- **Work to complete**
Whatever the data contains, copy all of it exactly.

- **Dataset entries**
○ ○ ○ ○ ○

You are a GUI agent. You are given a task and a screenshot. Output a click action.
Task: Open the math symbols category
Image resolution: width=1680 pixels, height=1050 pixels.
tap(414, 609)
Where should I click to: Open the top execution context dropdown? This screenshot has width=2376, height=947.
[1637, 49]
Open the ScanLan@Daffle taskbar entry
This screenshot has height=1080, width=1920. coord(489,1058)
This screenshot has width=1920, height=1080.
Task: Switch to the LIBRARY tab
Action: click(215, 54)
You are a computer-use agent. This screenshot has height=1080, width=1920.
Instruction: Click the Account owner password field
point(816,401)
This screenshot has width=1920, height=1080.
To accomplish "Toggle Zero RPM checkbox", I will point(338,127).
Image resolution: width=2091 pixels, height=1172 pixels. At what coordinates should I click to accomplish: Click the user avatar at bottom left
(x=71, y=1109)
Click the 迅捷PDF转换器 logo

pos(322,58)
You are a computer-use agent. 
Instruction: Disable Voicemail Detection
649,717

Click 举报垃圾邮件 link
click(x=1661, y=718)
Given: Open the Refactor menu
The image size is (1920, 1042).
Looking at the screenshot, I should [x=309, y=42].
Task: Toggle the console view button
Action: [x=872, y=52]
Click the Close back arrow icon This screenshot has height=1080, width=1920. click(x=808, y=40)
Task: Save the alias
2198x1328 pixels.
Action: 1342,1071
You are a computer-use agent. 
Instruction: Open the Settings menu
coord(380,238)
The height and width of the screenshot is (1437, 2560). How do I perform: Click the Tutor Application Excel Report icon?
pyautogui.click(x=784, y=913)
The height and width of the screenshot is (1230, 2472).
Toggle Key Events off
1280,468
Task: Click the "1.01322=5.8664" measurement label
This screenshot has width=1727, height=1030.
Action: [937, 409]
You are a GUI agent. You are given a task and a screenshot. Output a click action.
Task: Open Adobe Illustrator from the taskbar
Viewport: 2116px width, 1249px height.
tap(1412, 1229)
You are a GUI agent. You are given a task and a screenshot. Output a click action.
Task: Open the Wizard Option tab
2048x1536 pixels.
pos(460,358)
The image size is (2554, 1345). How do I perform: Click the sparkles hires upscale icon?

○ ○ ○ ○ ○

- **Solution**
You are a GUI agent. You are given a task and a screenshot. Output a click action.
Task: Open the math symbols category
Image resolution: width=1680 pixels, height=1050 pixels.
tap(414, 609)
Where should I click to: Open the top execution context dropdown? This screenshot has width=2376, height=947.
[1637, 49]
Open the ScanLan@Daffle taskbar entry
This screenshot has height=1080, width=1920. coord(489,1058)
This screenshot has width=1920, height=1080.
Task: Switch to the LIBRARY tab
Action: click(215, 54)
You are a computer-use agent. This screenshot has height=1080, width=1920.
Instruction: Click the Account owner password field
point(816,401)
This screenshot has width=1920, height=1080.
To accomplish "Toggle Zero RPM checkbox", I will point(338,127).
Image resolution: width=2091 pixels, height=1172 pixels. At what coordinates should I click to accomplish: Click the user avatar at bottom left
(x=71, y=1109)
Click the 迅捷PDF转换器 logo

pos(322,58)
You are a computer-use agent. 
Instruction: Disable Voicemail Detection
649,717

Click 举报垃圾邮件 link
click(x=1661, y=718)
Given: Open the Refactor menu
The image size is (1920, 1042).
Looking at the screenshot, I should [x=309, y=42].
Task: Toggle the console view button
Action: [x=872, y=52]
Click the Close back arrow icon This screenshot has height=1080, width=1920. click(x=808, y=40)
Task: Save the alias
2198x1328 pixels.
Action: 1342,1071
You are a computer-use agent. 
Instruction: Open the Settings menu
coord(380,238)
The height and width of the screenshot is (1437, 2560). How do I perform: Click the Tutor Application Excel Report icon?
pyautogui.click(x=784, y=913)
The height and width of the screenshot is (1230, 2472).
Toggle Key Events off
1280,468
Task: Click the "1.01322=5.8664" measurement label
This screenshot has width=1727, height=1030.
Action: [937, 409]
You are a GUI agent. You are given a task and a screenshot. Output a click action.
Task: Open Adobe Illustrator from the taskbar
Viewport: 2116px width, 1249px height.
tap(1412, 1229)
You are a GUI agent. You are given a task and a screenshot. Output a click action.
Task: Open the Wizard Option tab
2048x1536 pixels.
pos(460,358)
The image size is (2554, 1345). How do I perform: Click the sparkles hires upscale icon?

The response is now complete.